🤖 AI Summary
Robust group emotion recognition in unconstrained, multi-person scenarios remains challenging due to input uncertainty (e.g., occlusion, crowd density) and inconsistent individual predictions arising from coarse-grained group-level supervision only.
Method: We propose an uncertainty-aware learning framework that (i) introduces Gaussian random embedding to model the probabilistic distribution of individual emotions; (ii) designs an uncertainty-sensitive adaptive weighting mechanism for feature fusion; and (iii) integrates a tri-branch feature extractor (face/object/scene), random embedding representations, and targeted image augmentation.

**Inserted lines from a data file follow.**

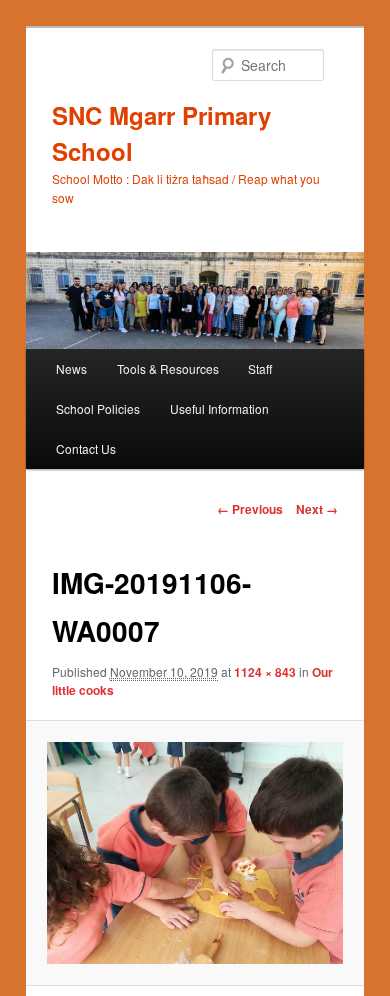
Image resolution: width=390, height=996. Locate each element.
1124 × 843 (265, 672)
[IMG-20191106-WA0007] (194, 853)
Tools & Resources (168, 368)
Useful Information (219, 408)
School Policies (98, 408)
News (71, 368)
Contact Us (86, 448)
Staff (260, 368)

Contribution/Results: Our method achieves significant improvements in accuracy and cross-domain generalization on three benchmark datasets. It effectively mitigates the adverse effects of label ambiguity and input noise, establishing a novel weakly supervised paradigm for group emotion analysis.
📝 Abstract
Group-level emotion recognition (GER) is an inseparable part of human behavior analysis, aiming to recognize an overall emotion in a multi-person scene. However, the existing methods are devoted to combing diverse emotion cues while ignoring the inherent uncertainties under unconstrained environments, such as congestion and occlusion occurring within a group. Additionally, since only group-level labels are available, inconsistent emotion predictions among individuals in one group can confuse the network. In this paper, we propose an uncertainty-aware learning (UAL) method to extract more robust representations for GER. By explicitly modeling the uncertainty of each individual, we utilize stochastic embedding drawn from a Gaussian distribution instead of deterministic point embedding. This representation captures the probabilities of different emotions and generates diverse predictions through this stochasticity during the inference stage. Furthermore, uncertainty-sensitive scores are adaptively assigned as the fusion weights of individuals' face within each group. Moreover, we develop an image enhancement module to enhance the model's robustness against severe noise. The overall three-branch model, encompassing face, object, and scene component, is guided by a proportional-weighted fusion strategy and integrates the proposed uncertainty-aware method to produce the final group-level output. Experimental results demonstrate the effectiveness and generalization ability of our method across three widely used databases.